Les vainqueurs de la Coupe du monde féminine maintiennent leur boycott de l’équipe nationale espagnole. L’entraîneur tarde à choisir son équipe

BARCELONE, Espagne (AP) — La nouvelle sélectionneuse de l’équipe féminine d’Espagne a dû retarder l’annonce de sa première équipe vendredi après que les joueuses vainqueurs de la Coupe du monde ont maintenu leur boycott de l’équipe nationale dans le cadre de leur lutte contre le sexisme dans le football.

La sélectionneuse espagnole Montse Tomé devait annoncer son équipe vendredi. Mais 20 minutes avant la conférence de presse prévue, la fédération a annoncé que celle-ci avait été reportée à une heure qui reste à déterminer.

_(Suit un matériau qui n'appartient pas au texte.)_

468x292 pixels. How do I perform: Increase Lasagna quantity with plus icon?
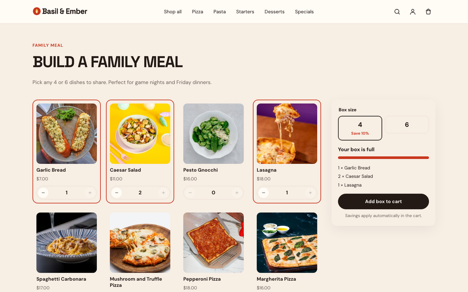pyautogui.click(x=310, y=193)
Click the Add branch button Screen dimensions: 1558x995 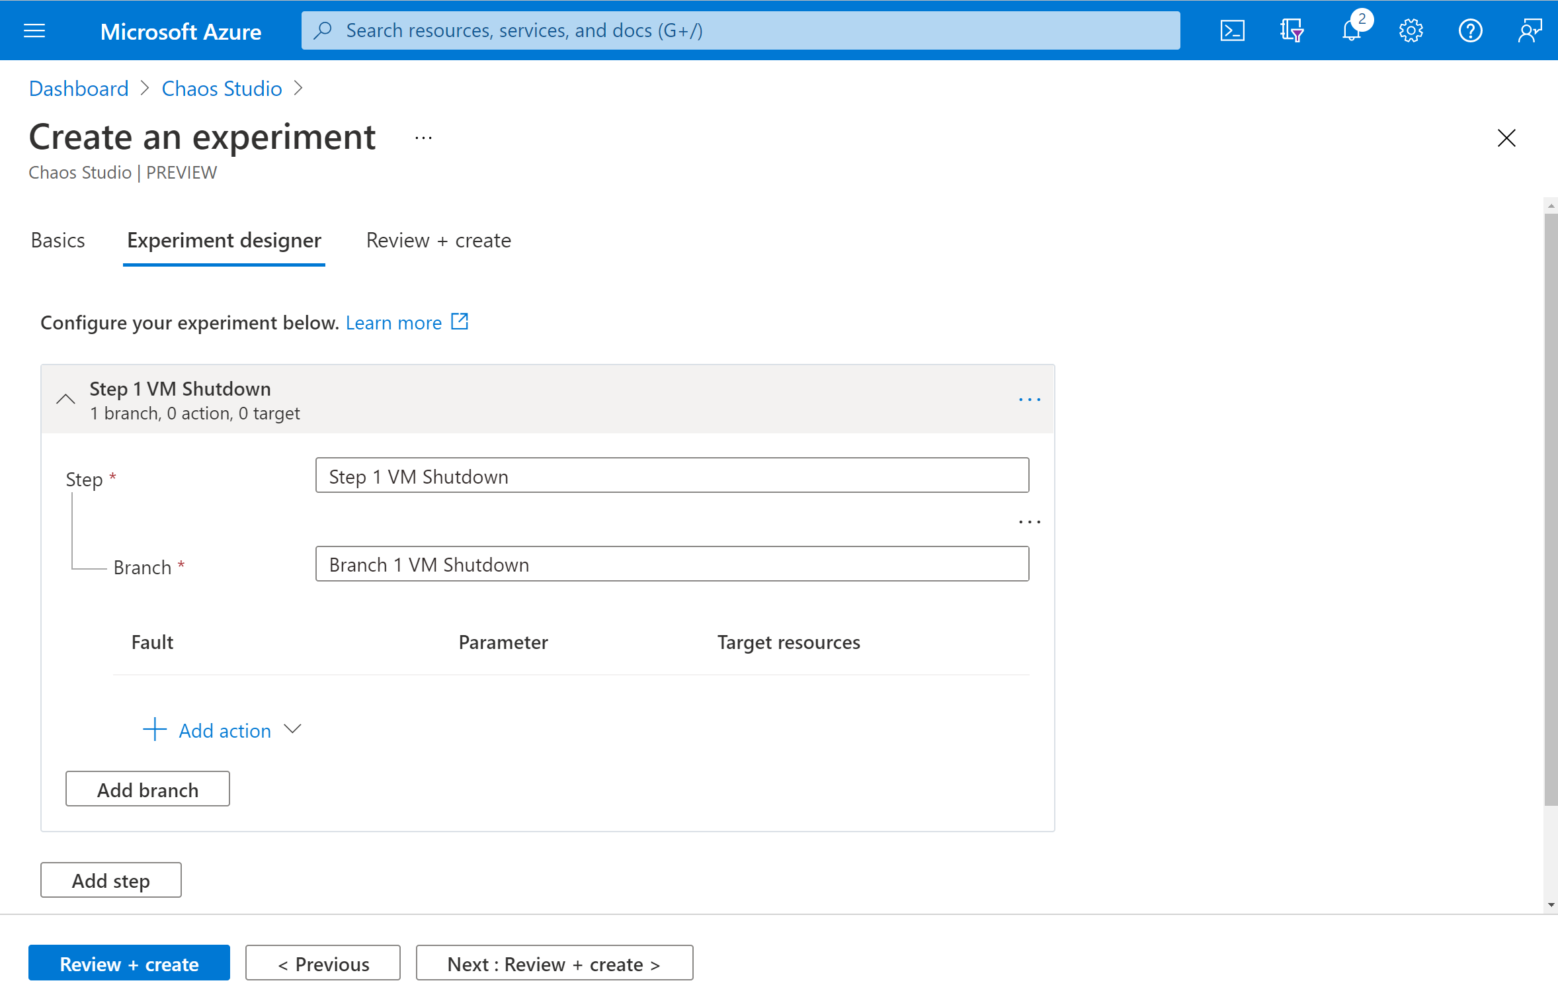147,789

La fédération a déclaré que les joueurs avaient rejeté leurs tentatives visant à les convaincre de revenir dans l’équipe vendredi matin.

Cela laisse Tomé avec la décision difficile de continuer à appeler les joueurs révoltés ou de sélectionner une équipe complètement différente pour les prochains matchs de la Ligue des Nations contre la Suède et la Suisse les 22 et 26 septembre. Selon la loi espagnole sur le sport, les athlètes sont tenus de répondre. l’appel de ses équipes nationales, sauf circonstances qui les empêchent de jouer, comme une blessure.

Les Espagnoles ont eu peu de chance de célébrer leur plus grande réussite en football car Luis Rubiales, désormais ancien président de la fédération, a provoqué un tollé en embrassant la joueuse Jenni Hermoso sur les lèvres lors de la cérémonie de remise des prix à Sydney le 20 août.

Les 23 joueurs, ainsi que des dizaines d’autres joueurs, ont répondu à son refus ultérieur de se retirer dans les jours qui ont suivi le baiser en annonçant qu’ils ne jouerait plus pour leur nation jusqu’à ce que la fédération subisse de profondes réformes et ait une nouvelle direction.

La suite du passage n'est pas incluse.